Learning Generalizable Visual Representations via Interactive Gameplay
Authors: Luca Weihs, Aniruddha Kembhavi, Kiana Ehsani, Sarah M Pratt, Winson Han, Alvaro Herrasti, Eric Kolve, Dustin Schwenk, Roozbeh Mottaghi, Ali Farhadi
ICLR 2021 | Conference PDF | Archive PDF | Plain Text | LLM Run Details
| Reproducibility Variable | Result | LLM Response |
|---|---|---|
| Research Type | Experimental | Our first set of experiments show that our agents develop low-level visual understanding of individual images measured by their capacity to perform a collection of standard tasks from the computer vision literature, these tasks include pixel-to-pixel depth (Saxena et al., 2006) and surface normal (Fouhey et al., 2013) prediction, from a single image.

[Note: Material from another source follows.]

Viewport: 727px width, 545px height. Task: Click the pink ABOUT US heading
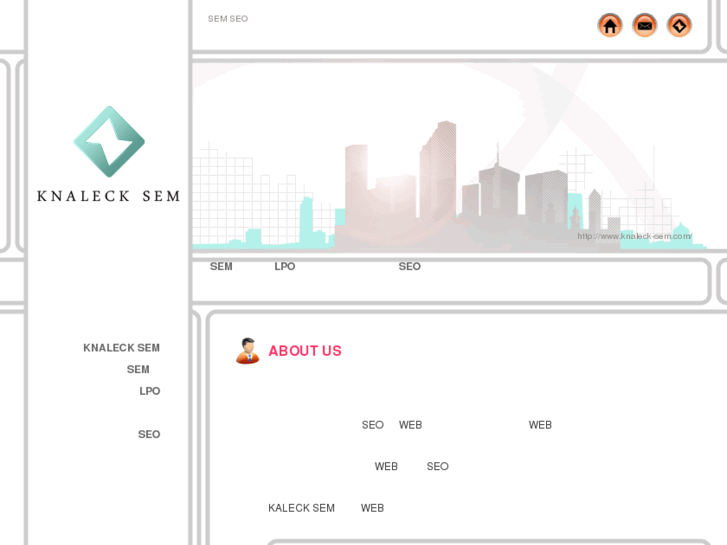pos(305,351)
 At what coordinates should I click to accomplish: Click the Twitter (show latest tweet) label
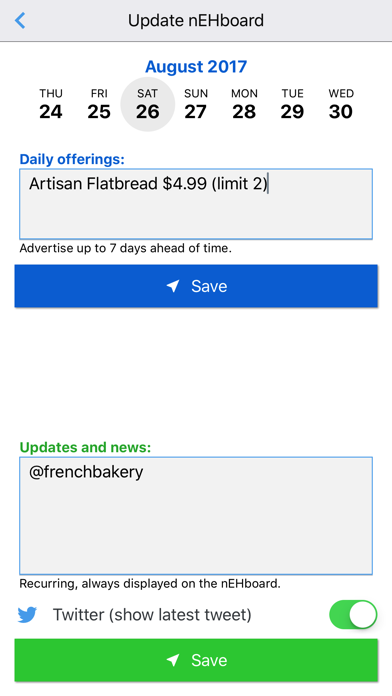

Our experiments are designed to address three questions: (1) has our cache agent learned to proficiently hide and seek objects? , (2) how do the SIRs learned by playing cache compare to those learned using standard supervised approaches and when training using other interactive tasks? , and (3) has the cache agent learned to integrate observations over time to produce general DIR representations? . |
| Researcher Affiliation | Collaboration | 1Allen Institute for Artificial Intelligence 2University of Washington |
| Pseudocode | Yes | Algorithm 1: Exploration and mapping episode reward structure; Algorithm 2: Object hiding episode reward structure; Algorithm 3: Object manipulation episode reward structure; Algorithm 4: Seeking episode reward structure |
| Open Source Code | No | No concrete access to source code was provided. The paper states, 'We direct anyone interested in exact reproduction of our VDR procedure to our code base.' and 'To fully reproduce our results please see our code base.', but no specific link or repository name is given for public access. |
| Open Datasets | Yes | For this we leverage AI2-THOR (Kolve et al., 2017), a near photo-realistic, interactive, simulated, 3D environment of indoor living spaces, see Fig. 1a. We compare against a fully supervised model trained on Image Net (Deng et al., 2009). for SUN scene classif. (Xiao et al., 2010) as well as the NYU V2 depth (Nathan Silberman & Fergus, 2012) and walkability tasks (Mottaghi et al., 2016) |
| Dataset Splits | Yes | Excluding foyers, which are reserved for our dynamic image representation experiments and used nowhere else, we consider the first 20 scenes of each scene type to be train scenes, the next five of each type to be validation scenes, and the last five of each type to be test scenes. |
| Hardware Specification | No | No specific hardware models (e.g., GPU/CPU models) were mentioned. The paper only states: 'We train our cache agent using eight GPUs with one GPU reserved for running AI2-THOR processes, one reserved for VDR, and the other six dedicated to training with reinforcement and self-supervised learning.' |
| Software Dependencies | Yes | We use the ADAM optimizer (Kingma & Ba, 2015) with AMSGrad (Reddi et al., 2018), moving average parameters β1 = 0.99, β2 = 0.999, a learning rate of 10−3 for VDR, and varying learning rates for the different cache stages (10−4 for the E&M, OH, OM, and S stages, 5 × 10−4 for the PS-stage). We run our analysis using the R (R Core Team, 2019) programming language, in particular we use the glmm PQL function in the nlme (Pinheiro et al., 2019) package to fit our GLMM models and then the emmeans (Lenth, 2019) package to obtain p-values of contrasts between fixed effects. |
| Experiment Setup | Yes | For the A3C loss we let the discounting parameter γ = 0.99 (except for in the OH-stage where γ = 0.8), the entropy weight β = 0.01, and GAE parameter τ = 1. We use the ADAM optimizer (Kingma & Ba, 2015) with AMSGrad (Reddi et al., 2018), moving average parameters β1 = 0.99, β2 = 0.999, a learning rate of 10−3 for VDR, and varying learning rates for the different cache stages (10−4 for the E&M, OH, OM, and S stages, 5 × 10−4 for the PS-stage). |